Now, for the first time in a generation, the General Assembly is considering changing the CON law, a move that could save consumers millions of dollars in unnecessary health care costs.
According to a new study, North Carolina ranks among the top of all states in the regulation of our healthcare care system. In fact, we are the third most regulated in the United States.
The center of this regulation is the CON law, a restrictive and expensive regulatory system that prohibits health care providers from entering new markets or making changes to their existing facilities or services without state approval. The CON law applies to 25 medical devices and services – from hospital beds to out patient surgery to MRI’s.
The result is government regulation that stifles competition and discourages innovation, which in turn leads to higher costs for consumers.
Attempts in recent years to repeal the CON law have been unsuccessful because of strong opposition from vested interests that don’t want competition. That’s the bad news.
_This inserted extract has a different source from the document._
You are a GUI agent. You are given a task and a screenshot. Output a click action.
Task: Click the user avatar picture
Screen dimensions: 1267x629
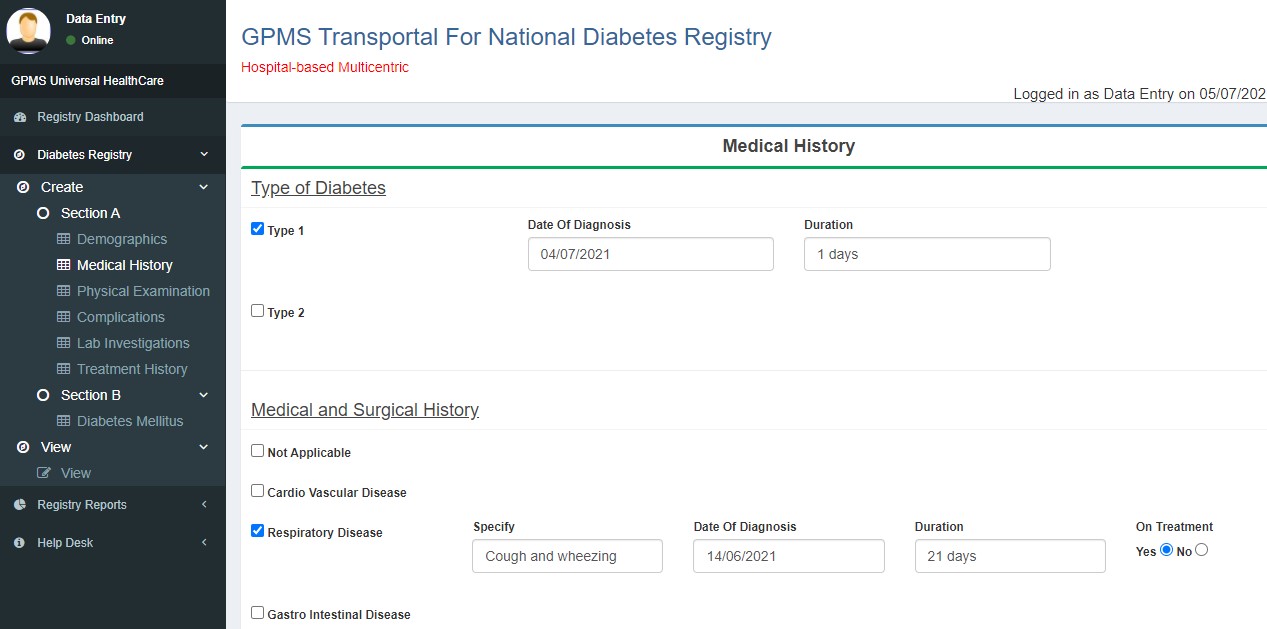[x=28, y=30]
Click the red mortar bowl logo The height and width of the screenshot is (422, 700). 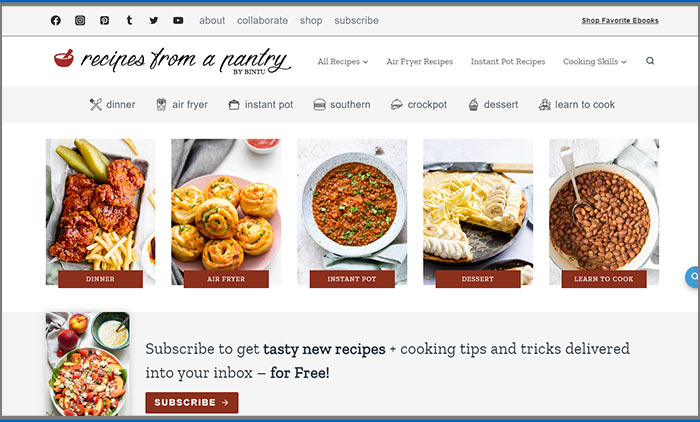(64, 58)
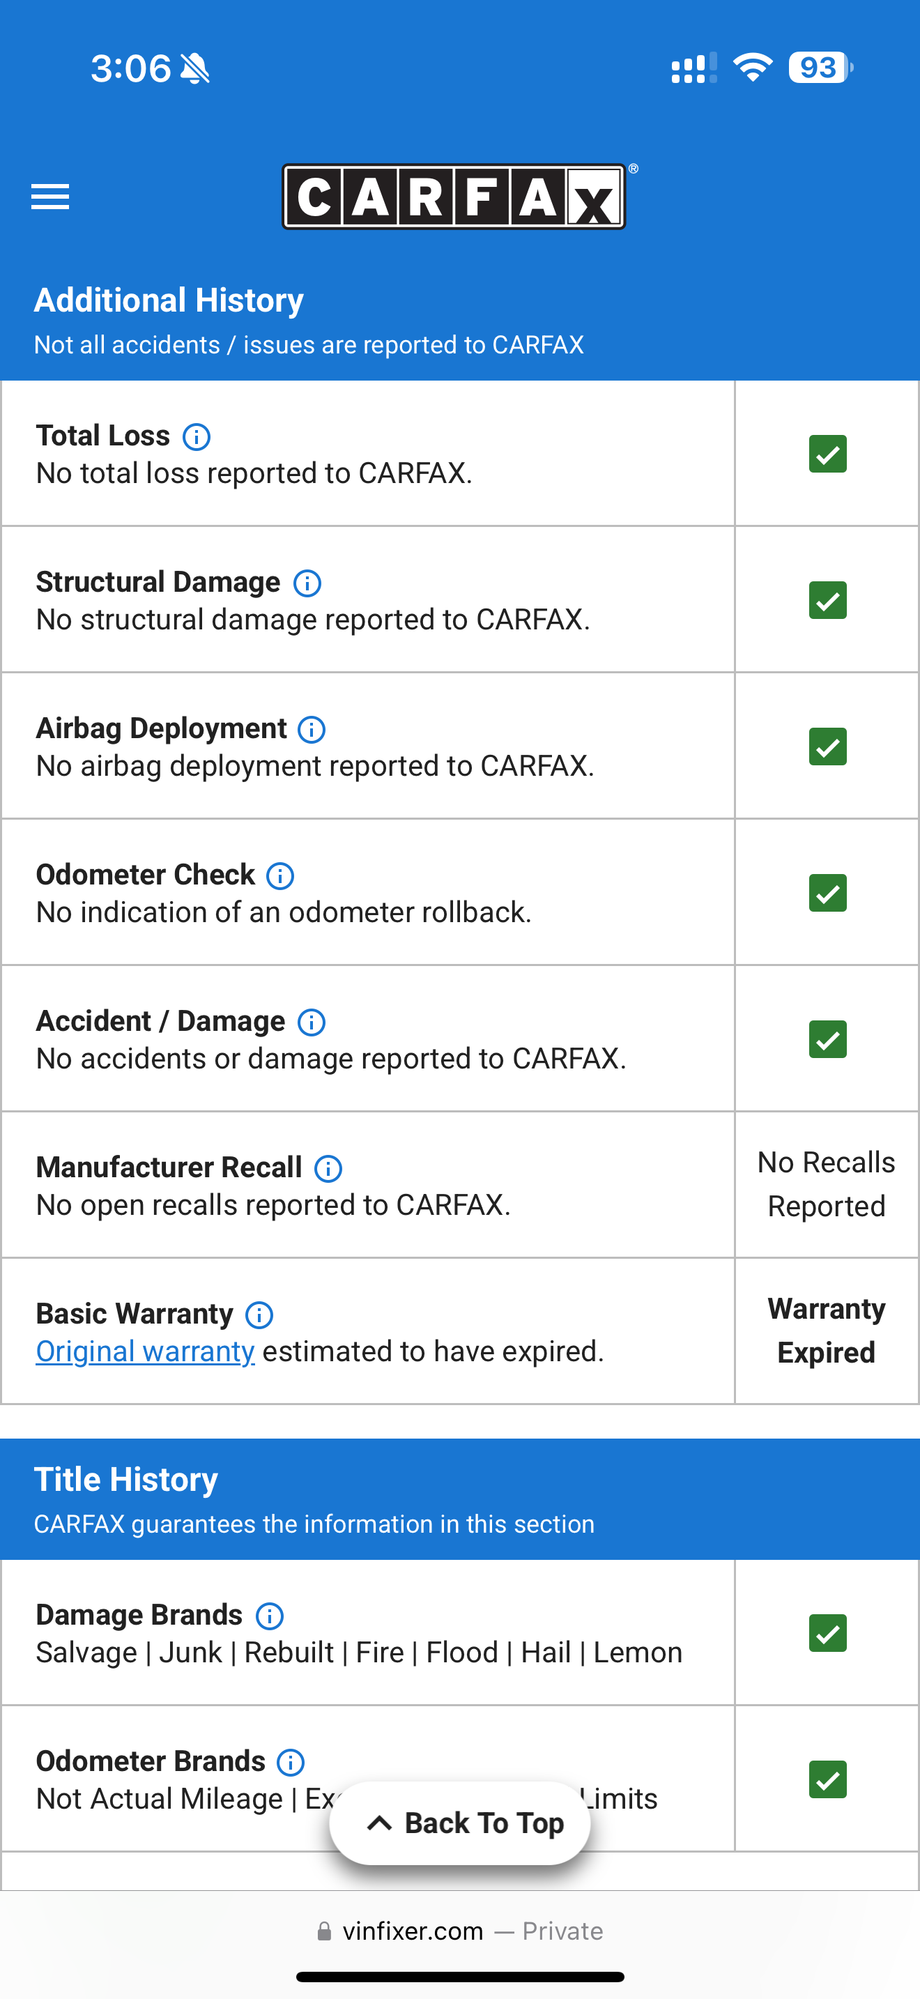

The good news is that Sen. Tom Apodaca of Henderson County took the time to research the issue. What he discovered – that the CON laws lead to higher costs and a lack of competition – convinced him that it was time to repeal CON in North Carolina.
With Sen. Apodaca’s assistance, the Senate budget, which is scheduled to be released the week of June 8, is likely to include a provision that will repeal the CON law. The issue will then go to a conference committee where both sides will work out a compromise version of their budget, including reviewing the Senate’s CON reform proposal.
How much money is at stake? Hard to say, but a minor modification to CON laws allowing gastroenterologists to operate single specialty operating rooms for colonoscopies resulted in $244,000,000 in savings over a six-year period.
Supporters of the CON law say it is necessary to protect providers who serve uninsured patients. Without CON, they say, other providers will cherry-pick patients with insurance and leave those without coverage to safety net providers, with little or no way to pay for the services they provide.
Caring for the uninsured is a big issue in our healthcare system, that’s why reformers have proposed requiring those who enter or expand their service after CON reform is implemented should be required to show that they are providing a fixed percentage of charity care. One reform proposal fixes this percentage at 7 percent – well above the 4 percent charity care that North Carolina hospitals, on average, now provide.
CON reform will also help the state solve one of its most pressing challenges – controlling Medicaid costs. To reform Medicaid, doctors must be able to provide the services their patients need in the most affordable – and safe – setting possible.
Right now, however, state CON law prohibits many doctors from caring for their patients in their offices. Instead, they are forced to send them to providers, often at hospitals, where they are charged for medical care as well as expensive medical facility fees that can increase the cost of care by 25 percent or more.
Repealing the CON laws will open up the state’s healthcare industry to competition and innovation – while also expanding access to healthcare for those without insurance.
You can help be part of the effort to reform our healthcare system and reduce healthcare costs. Call or write your legislator and ask them to pass Certificate of Need reform this year.